By editorial board • 

Resolutions and proclamations seldom worth the investment

It seems the season for local resolutions, declarations and proclamations, the vast majority having not even tenuous relevance to the adopting body’s authorized function. In response, we’d like to suggest the following pronouncement for adoption by Yamhill County, its 10 cities and the other local government entities:

“Be it hereby resolved, declared and proclaimed that we will, henceforth, avoid all pronouncements on state, national, political and social issues lacking any direct relationship to our core function.”

Doing so is a quagmire, a minefield. At best, it’s a time-wasting distraction. At worst, typically reserved for our county commissioners, it’s a display of overtly partisan posturing.

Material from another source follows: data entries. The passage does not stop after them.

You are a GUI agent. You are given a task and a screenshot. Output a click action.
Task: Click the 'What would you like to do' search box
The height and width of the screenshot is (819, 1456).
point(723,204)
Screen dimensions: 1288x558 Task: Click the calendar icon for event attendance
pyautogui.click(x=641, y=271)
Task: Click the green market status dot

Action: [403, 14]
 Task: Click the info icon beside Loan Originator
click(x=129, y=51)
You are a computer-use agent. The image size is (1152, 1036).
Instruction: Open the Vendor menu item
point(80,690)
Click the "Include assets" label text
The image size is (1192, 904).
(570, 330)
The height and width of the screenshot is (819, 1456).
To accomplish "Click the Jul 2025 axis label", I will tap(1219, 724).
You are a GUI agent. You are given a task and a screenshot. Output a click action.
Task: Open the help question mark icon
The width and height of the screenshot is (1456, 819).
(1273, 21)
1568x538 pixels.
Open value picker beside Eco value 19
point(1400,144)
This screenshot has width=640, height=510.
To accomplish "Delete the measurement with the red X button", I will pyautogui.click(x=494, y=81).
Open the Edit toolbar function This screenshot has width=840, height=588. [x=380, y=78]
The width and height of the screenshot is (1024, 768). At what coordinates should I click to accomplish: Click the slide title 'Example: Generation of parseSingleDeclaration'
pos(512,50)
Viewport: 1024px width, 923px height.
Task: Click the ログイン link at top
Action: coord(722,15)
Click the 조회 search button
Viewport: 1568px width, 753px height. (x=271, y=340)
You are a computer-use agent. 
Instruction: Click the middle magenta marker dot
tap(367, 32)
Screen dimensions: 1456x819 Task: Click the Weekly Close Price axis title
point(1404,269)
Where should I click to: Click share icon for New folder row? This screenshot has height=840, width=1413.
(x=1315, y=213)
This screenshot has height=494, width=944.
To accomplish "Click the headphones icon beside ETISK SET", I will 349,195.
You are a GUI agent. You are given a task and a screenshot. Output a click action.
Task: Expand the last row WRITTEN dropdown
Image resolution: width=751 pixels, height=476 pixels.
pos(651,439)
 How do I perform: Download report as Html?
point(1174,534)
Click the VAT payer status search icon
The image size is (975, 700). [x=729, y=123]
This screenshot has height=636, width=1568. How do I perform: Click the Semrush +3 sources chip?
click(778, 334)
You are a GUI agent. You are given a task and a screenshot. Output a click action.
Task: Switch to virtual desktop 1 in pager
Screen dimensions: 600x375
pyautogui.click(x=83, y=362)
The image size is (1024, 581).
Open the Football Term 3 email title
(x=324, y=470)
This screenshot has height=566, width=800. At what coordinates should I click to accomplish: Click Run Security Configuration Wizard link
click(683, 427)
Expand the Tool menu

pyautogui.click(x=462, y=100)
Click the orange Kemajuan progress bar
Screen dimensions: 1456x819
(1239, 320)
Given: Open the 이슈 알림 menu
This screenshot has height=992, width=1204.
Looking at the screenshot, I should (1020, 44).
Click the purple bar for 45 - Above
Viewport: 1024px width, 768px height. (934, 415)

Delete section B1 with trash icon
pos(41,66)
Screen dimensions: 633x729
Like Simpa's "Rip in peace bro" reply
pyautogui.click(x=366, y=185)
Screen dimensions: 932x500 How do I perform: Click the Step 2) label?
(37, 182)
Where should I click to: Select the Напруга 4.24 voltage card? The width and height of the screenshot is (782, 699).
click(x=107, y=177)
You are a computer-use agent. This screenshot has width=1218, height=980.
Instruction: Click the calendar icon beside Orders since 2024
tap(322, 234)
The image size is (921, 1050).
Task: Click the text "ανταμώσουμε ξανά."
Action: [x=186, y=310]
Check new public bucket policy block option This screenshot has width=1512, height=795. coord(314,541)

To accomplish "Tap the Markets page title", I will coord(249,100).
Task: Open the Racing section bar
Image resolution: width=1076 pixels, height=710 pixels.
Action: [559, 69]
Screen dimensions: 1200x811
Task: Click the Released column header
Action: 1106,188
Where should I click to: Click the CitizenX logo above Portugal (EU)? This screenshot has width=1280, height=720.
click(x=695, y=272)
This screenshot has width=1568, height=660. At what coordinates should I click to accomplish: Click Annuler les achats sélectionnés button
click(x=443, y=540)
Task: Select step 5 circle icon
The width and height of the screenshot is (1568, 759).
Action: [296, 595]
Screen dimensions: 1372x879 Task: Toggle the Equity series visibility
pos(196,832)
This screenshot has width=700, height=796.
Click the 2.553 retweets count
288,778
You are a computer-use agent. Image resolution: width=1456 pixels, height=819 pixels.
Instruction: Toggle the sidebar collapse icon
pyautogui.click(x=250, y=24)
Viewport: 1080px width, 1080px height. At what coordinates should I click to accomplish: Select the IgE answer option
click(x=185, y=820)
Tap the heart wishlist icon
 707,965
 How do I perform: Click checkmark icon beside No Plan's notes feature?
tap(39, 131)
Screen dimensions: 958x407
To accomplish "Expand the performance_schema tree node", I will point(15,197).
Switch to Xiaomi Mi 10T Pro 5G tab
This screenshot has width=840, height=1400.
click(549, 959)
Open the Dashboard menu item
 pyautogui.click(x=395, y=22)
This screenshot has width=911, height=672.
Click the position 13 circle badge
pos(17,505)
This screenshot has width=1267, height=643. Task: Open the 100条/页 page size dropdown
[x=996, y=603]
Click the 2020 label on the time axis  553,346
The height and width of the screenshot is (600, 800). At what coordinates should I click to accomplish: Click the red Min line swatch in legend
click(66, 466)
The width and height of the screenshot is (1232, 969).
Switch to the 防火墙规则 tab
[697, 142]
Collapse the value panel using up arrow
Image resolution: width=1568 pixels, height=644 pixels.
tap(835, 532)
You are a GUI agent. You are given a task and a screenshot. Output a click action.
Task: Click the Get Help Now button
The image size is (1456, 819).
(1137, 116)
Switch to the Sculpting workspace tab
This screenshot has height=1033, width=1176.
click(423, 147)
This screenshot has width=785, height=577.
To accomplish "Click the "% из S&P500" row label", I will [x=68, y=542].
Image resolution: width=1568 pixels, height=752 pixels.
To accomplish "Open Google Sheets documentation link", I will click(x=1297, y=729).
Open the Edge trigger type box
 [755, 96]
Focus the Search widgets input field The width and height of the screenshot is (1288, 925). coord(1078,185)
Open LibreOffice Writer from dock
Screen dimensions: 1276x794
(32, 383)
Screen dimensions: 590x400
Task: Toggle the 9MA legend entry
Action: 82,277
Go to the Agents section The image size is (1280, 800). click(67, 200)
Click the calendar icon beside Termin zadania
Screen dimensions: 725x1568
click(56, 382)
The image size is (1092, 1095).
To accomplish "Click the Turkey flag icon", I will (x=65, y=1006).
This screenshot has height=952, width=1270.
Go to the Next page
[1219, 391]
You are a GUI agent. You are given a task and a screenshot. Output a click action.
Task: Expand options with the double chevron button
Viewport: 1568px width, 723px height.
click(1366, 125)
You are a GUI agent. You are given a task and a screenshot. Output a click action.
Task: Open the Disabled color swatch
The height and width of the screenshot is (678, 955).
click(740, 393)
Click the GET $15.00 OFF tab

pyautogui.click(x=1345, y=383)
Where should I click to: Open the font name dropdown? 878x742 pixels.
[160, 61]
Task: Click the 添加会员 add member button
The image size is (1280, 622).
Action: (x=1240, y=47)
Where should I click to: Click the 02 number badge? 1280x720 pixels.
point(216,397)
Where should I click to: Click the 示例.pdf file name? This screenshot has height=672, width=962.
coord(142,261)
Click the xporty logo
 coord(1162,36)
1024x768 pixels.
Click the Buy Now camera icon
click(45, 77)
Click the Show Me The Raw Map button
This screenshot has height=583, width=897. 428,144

The most recent examples exist courtesy of our well-meaning city fathers, who should know better.

In one case, they couldn’t resist limiting themselves to condemnation of the Jan. 6 insurrection staged by Trump supporters at our nation’s Capitol, something almost universally shared. They felt compelled to wade on into condemnation of racism and white supremacy, thereby suggesting racist causation that went too far for many in the community.

It’s one thing to oppose racism and white supremacy as evils we desperately need to eradicate. It’s another to frame the Capitol assault in those terms. That’s best left to politicians, pundits and editorialists like us.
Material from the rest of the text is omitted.